Ein erschütternder Fall beschäftigt derzeit die Behörden in Oberösterreich. Wie die "Oberösterreichischen Nachrichten" (OÖN) berichten, wurden auf einem verwahrlosten Anwesen im Großraum Linz insgesamt 17 Hunde von der Behörde abgenommen und in ein Tierheim gebracht.
Bei den Tieren handelt es sich um sogenannte Prager Rattler. Die kleinen Hunde sollen unter problematischen Bedingungen gehalten worden sein. Es besteht der Verdacht, dass die Tiere nicht artgerecht untergebracht waren. Die Bezirkshauptmannschaft ordnete deshalb die vorläufige Abnahme an.
Der zuständige Bezirkshauptmann Manfred Hageneder bestätigte gegenüber den OÖN, dass zudem der Verdacht auf Tierquälerei geprüft werde. Eine entsprechende Sachverhaltsdarstellung sei bereits an die Staatsanwaltschaft übermittelt worden.
Die Hunde wurden von der Tierrettung in ein Tierheim nach Freistadt gebracht. Dort können sie nun versorgt werden. Die bisherigen Besitzer haben laut Behörde zwei Monate Zeit, die Voraussetzungen für eine ordnungsgemäße Tierhaltung zu schaffen. Gelingt das nicht, könnten die Tiere dauerhaft entzogen werden.

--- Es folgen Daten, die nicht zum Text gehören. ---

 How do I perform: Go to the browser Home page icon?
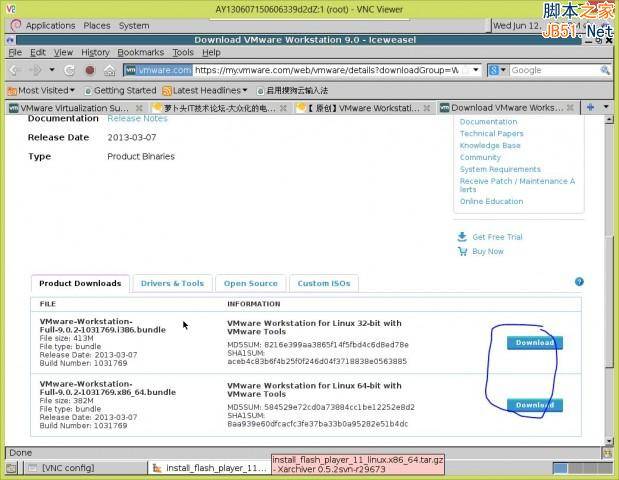(x=108, y=71)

Trauriger Auslöser des Einsatzes war der Fund eines toten Mannes. Die Polizei hatte am Montagabend eine Haushälfte geöffnet und dabei die Leiche eines 53-Jährigen entdeckt. Hinweise auf Fremdverschulden gebe es nicht. Nach bisherigen Erkenntnissen dürfte der Mann an den Folgen einer schweren Krebserkrankung verstorben sein.
Die Hunde sollen einer Frau gehören, die derzeit selbst schwer erkrankt ist und sich im Spital befindet. Nach ersten Informationen dürfte die dramatische Situation auf eine völlige Überforderung der Betroffenen zurückzuführen sein.